-- Task input follows --
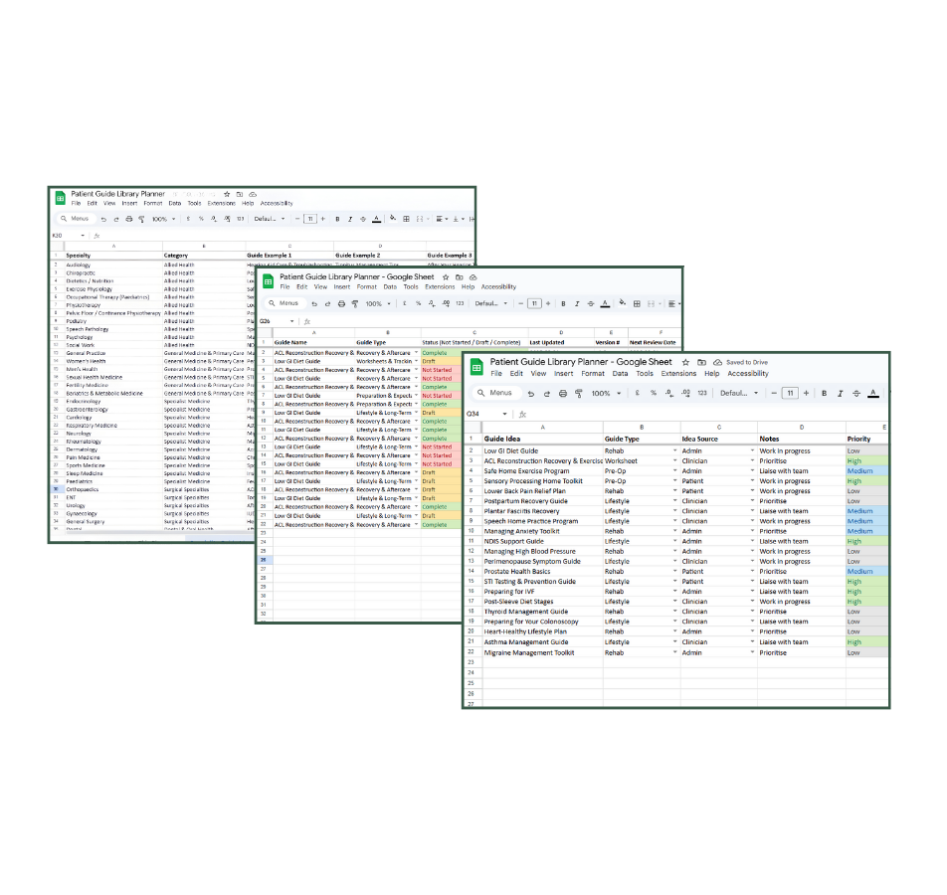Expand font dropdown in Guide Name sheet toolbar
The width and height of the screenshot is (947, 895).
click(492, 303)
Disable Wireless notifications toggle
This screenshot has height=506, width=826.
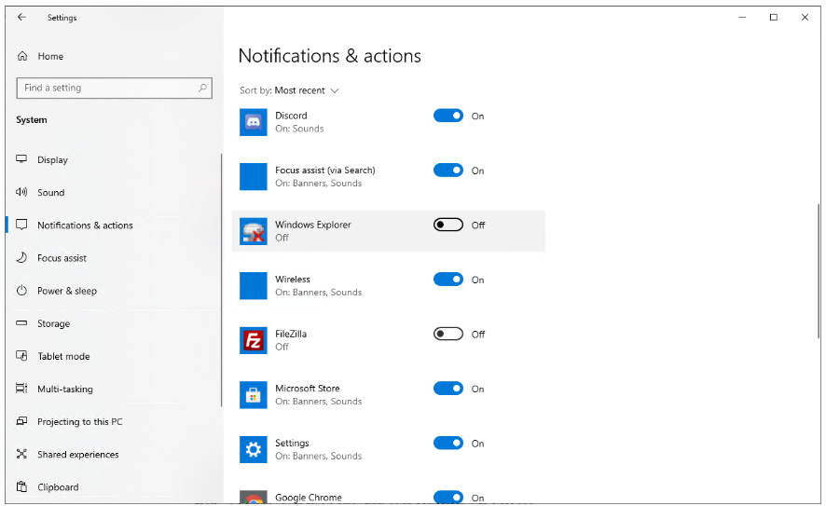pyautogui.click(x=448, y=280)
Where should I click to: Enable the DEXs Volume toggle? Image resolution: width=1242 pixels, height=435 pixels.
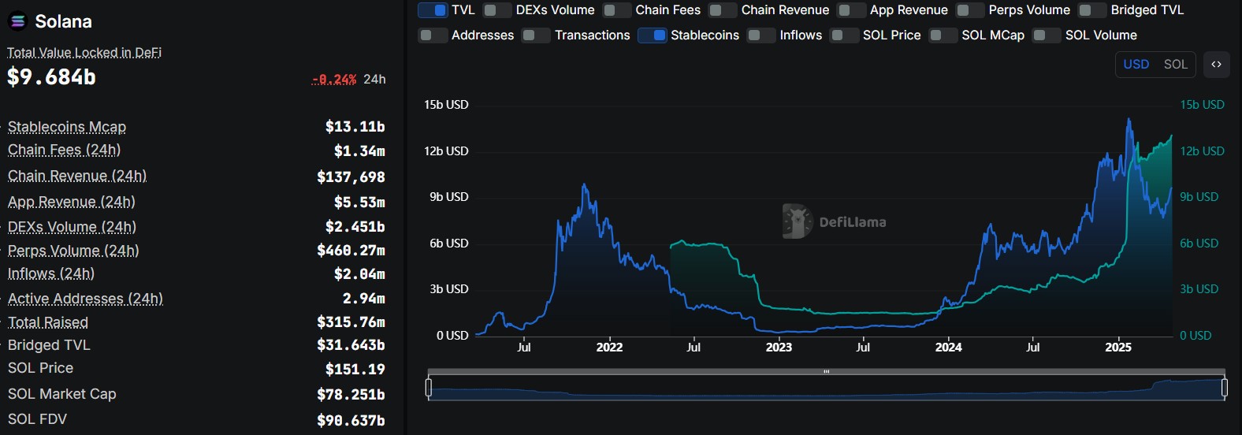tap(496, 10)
-- Task input concluded --
● Task objective: The lines running from the one with "Disable Wireless notifications toggle" to the close of the material above are to be retyped exactly; no picture is to be included.

● Output below:
Disable Wireless notifications toggle
This screenshot has height=506, width=826.
pyautogui.click(x=448, y=280)
Where should I click to: Enable the DEXs Volume toggle? Image resolution: width=1242 pixels, height=435 pixels.
tap(496, 10)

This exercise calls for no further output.